A4.3.7 Describe the application of genetic algorithms in various real-world situations. (HL only)

A4.3.7 Describe the application of genetic algorithms in various real-world situations. 
• For example: population, fitness function, selection, crossover, mutation, evaluation, termination 
• A real-world application of genetic algorithms is seen in optimization problems, such as route planning (e.g. the “travelling salesperson problem”).

The Big Idea

Genetic Algorithms (GAs) are a class of evolutionary algorithms inspired by the process of natural selection and biological evolution. They are used to solve complex optimization problems—especially when traditional methods struggle due to high dimensionality, non-linearity, or large search spaces.

Rather than trying to compute the best solution directly, a genetic algorithm evolves better solutions over generations, using mechanisms analogous to genetic reproduction: selection, crossover, and mutation. Each potential solution is evaluated by a fitness function, and the best-performing candidates are more likely to be passed on to the next generation.


Fundamental Concepts

1. Population

  • A population is a collection of possible solutions to a problem.
  • Each individual in the population is called a chromosome, typically represented as a binary string, vector, or encoded object (e.g., a sequence of cities in a route).

2. Fitness Function

  • The fitness function evaluates how good each solution is at solving the problem.
  • The better the fitness, the higher the probability the solution will contribute to the next generation.
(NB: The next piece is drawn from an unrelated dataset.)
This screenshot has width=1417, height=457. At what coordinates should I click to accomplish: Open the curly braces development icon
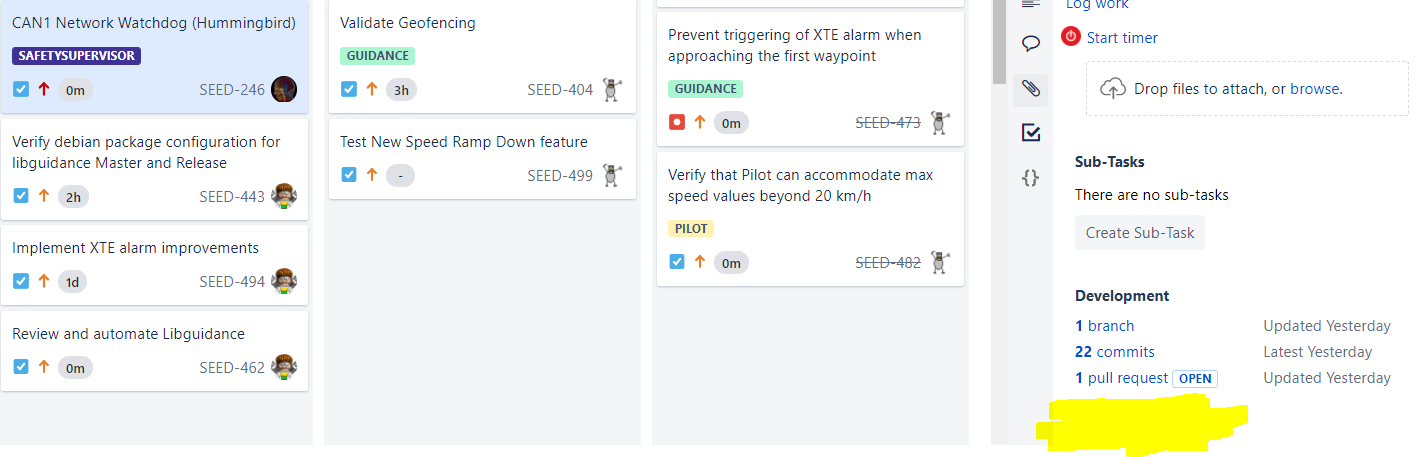1031,178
Example: In the Travelling Salesperson Problem (TSP), fitness could be the inverse of total route distance—shorter routes have higher fitness.

3. Selection

  • The algorithm selects individuals from the population to become parents for the next generation.
  • Better solutions have a higher probability of being selected, but lower-quality solutions may also be chosen to preserve genetic diversity.

Common strategies:

  • Roulette wheel selection
  • Tournament selection
  • Rank-based selection

4. Crossover (Recombination)

  • Two parent solutions are combined to produce offspring.
  • The idea is to preserve beneficial traits while creating variation.

In TSP, crossover might combine parts of two good routes to produce a new route that includes promising segments from both.

5. Mutation

  • Introduces random variation into offspring by flipping bits or changing elements in the chromosome.
  • Mutation prevents premature convergence to local optima by exploring new areas of the search space.

In a route-planning problem, mutation could randomly swap two cities in a route.

6. Evaluation

  • Offspring are evaluated using the fitness function to determine their quality.
  • The new population is formed, typically by keeping the best individuals (elitism) and/or replacing the worst performers.

7. Termination

  • The algorithm continues until a termination condition is met:
    • Maximum number of generations
    • No improvement in fitness
    • Reaching a satisfactory solution

Real-World Application: Route Planning (Travelling Salesperson Problem)

Problem:

A salesperson must visit a set of cities exactly once and return to the starting point, minimizing the total distance traveled.

  • The TSP is NP-hard—traditional algorithms struggle with even moderate numbers of cities.
  • Genetic algorithms provide heuristic-based, near-optimal solutions efficiently.

GA for TSP:

  • Chromosomes: sequences of city indices (e.g., [A, D, C, B, E])
  • Fitness function: inverse of route length
  • Crossover: exchange sub-sequences of the route
  • Mutation: swap two cities

Over generations, the GA evolves better routes that minimize total distance—even when the number of cities is large and the search space is vast.


Other Real-World Applications of Genetic Algorithms

DomainApplication Example
EngineeringOptimizing design of antennas, turbines, or aerodynamic surfaces
FinancePortfolio optimization, algorithmic trading strategies
Machine LearningFeature selection and neural network architecture search
TelecommunicationsFrequency allocation in wireless networks
BiotechnologyProtein structure prediction, gene sequencing
SchedulingTimetable generation for schools or airline crew assignments
RoboticsEvolving control systems for robot locomotion

Student-Relatable Example

Imagine a school planning committee wants to optimize the order of stops for a school bus route. They need to:

  • Minimize total driving time
  • Respect traffic patterns
  • Ensure students are picked up and dropped off on time

A genetic algorithm could be used to evolve candidate routes, using fitness scores based on distance, lateness, and fuel usage. Over time, the algorithm would converge toward an efficient and practical schedule—something that would take hours or days to solve manually.


Summary

Genetic algorithms are powerful, nature-inspired optimization techniques that mimic the evolutionary process to solve complex problems. By evolving populations of solutions over time, guided by fitness, crossover, and mutation, GAs are capable of tackling problems that are otherwise computationally infeasible. From routing and scheduling to financial modeling and machine learning, genetic algorithms provide robust, flexible, and scalable approaches to real-world challenges.